By contrast, the short thesis primarily revolves around Afrezza's potential market share and its use in the real world. Namely, shorts are suggesting that Afrezza will be relegated to a specialty niche within the diabetes market, falling well short of blockbuster status as a result. 

Whether you are a bull or a bear, I think there is an even more critical risk factor for MannKind's growth prospects that is only now starting to be fully appreciated. 

MannKind's partnership could be a defining moment for the company
MannKind's management has repeatedly stated that it plans on partnering for Afrezza because the drug will require a substantial sales force to market properly and an educational effort to communicate the benefits of the product to medical professionals.

And by its own admission, MannKind presently does not have the cash to launch this product on their own at this time. In fact, MannKind's management has stated that they only have enough cash on hand to get through Afrezza's target Prescription Drug Fee User Act date of July 15. 

Although we've heard that MannKind is in ongoing discussions with potential partners, I think there are some key issues investors should consider going forward. First and foremost is the issue of how a partnership would be structured.

The problem is that MannKind's dwindling cash position puts it in a position of weakness at the negotiating table. Simply put, large pharmas know that MannKind would have to resort to major dilutive financing in order to market the product alone at this point, and this issue will likely be used as leverage when putting together a deal. Indeed, this is why many developmental biotechs try to get a deal done during the research phase if they are bent on partnering.

What might a deal look like?
I don't think it's a secret that MannKind needs and wants the deal to be front loaded with milestone payments -- and a double-digit royalty base would be nice as well. If they are unable to get a hefty milestone payment upfront, for example, they will have to raise additional funds to continue their operations without an interruption.

Large pharmas with extensive experience in the diabetes market, however, may not be willing to give MannKind what it desires. Besides the fact that MannKind is in a position of weakness from a financial standpoint, I don't believe the industry is sold on the commercial potential of an inhaled insulin for a few reasons.

First off, I suspect this is the case because large pharmas haven't pursued their own inhaled products since the Exubera calamity that cost Pfizer $2.8 billion. Second, we haven't seen any interest from the industry in terms of either a possible takeover or a even a partnership with MannKind. 

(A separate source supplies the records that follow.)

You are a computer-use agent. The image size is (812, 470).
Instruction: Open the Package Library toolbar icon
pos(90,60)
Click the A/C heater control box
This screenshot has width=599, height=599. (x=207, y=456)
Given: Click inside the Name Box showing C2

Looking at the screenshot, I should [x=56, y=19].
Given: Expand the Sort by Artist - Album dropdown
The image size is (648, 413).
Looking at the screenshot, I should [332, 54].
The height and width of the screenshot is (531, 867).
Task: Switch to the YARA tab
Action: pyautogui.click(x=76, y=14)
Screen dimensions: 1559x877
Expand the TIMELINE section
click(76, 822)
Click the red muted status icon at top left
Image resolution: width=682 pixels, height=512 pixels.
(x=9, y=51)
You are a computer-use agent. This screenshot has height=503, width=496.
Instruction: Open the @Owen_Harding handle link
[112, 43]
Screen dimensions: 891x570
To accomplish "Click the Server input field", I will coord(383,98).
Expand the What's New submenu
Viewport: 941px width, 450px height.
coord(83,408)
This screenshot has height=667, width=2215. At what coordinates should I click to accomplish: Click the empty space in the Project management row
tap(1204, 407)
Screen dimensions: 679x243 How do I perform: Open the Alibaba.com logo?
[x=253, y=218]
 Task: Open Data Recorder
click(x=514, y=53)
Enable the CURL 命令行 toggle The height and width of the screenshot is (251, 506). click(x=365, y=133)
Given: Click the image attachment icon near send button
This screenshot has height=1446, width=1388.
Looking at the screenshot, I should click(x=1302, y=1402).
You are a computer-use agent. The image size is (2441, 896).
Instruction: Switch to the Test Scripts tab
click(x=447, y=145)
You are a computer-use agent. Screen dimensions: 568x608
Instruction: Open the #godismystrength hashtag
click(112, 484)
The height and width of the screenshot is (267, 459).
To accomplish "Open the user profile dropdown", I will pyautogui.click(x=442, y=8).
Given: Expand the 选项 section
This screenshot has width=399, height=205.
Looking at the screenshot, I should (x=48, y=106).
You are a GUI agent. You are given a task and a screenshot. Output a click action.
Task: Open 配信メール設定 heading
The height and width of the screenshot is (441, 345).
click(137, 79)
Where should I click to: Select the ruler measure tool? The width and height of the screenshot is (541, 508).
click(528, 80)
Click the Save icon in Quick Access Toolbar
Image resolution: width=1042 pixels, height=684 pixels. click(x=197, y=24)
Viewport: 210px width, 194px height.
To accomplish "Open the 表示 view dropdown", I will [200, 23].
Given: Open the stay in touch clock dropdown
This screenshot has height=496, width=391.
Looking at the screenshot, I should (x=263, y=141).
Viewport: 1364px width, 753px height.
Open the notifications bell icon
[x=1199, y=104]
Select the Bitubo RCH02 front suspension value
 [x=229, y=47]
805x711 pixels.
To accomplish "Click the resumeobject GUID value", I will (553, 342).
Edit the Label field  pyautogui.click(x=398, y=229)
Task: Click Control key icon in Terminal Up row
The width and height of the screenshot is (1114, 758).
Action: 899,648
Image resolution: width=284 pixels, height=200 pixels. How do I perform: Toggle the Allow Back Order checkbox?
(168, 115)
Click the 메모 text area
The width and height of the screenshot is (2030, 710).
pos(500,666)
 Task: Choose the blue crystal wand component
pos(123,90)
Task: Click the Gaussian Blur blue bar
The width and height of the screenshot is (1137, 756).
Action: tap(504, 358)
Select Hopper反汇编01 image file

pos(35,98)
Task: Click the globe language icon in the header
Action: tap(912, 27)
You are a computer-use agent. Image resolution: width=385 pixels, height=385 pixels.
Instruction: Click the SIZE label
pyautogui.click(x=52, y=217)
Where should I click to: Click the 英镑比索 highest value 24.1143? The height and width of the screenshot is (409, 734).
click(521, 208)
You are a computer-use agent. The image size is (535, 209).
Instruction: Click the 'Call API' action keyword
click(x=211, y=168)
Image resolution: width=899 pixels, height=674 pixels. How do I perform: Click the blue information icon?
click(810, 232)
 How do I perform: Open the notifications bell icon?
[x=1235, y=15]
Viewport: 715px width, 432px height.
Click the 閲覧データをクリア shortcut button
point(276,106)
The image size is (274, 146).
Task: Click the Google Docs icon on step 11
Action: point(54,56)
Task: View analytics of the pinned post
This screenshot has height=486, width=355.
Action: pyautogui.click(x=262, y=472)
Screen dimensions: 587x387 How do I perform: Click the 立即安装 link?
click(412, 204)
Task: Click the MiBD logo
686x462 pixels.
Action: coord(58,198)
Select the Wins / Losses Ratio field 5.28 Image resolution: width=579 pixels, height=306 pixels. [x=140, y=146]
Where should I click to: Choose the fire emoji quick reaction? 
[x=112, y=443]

The bottom line is that a deal at this point would probably focus more on sales targets for Afrezza and may not include milestone payments for development. Deals that include milestone payments for regulatory and clinical achievements are usually signed prior to approval, not after. And this issue may be the reason why MannKind hasn't accepted an offer from one of its negotiating partners as of yet.   

Foolish wrap-up
MannKind shareholders have been handsomely rewarded by their faith in the company so far. The key issue going forward, however, is likely to be the details of a partnership. Perhaps we'll see another twist to this tale with a lucrative partnership or maybe we'll see the company decide a go-it-alone approach is best. Nonetheless, until the details of Afrezza's commercialization are known, I think it's difficult to properly assess the company's value moving forward.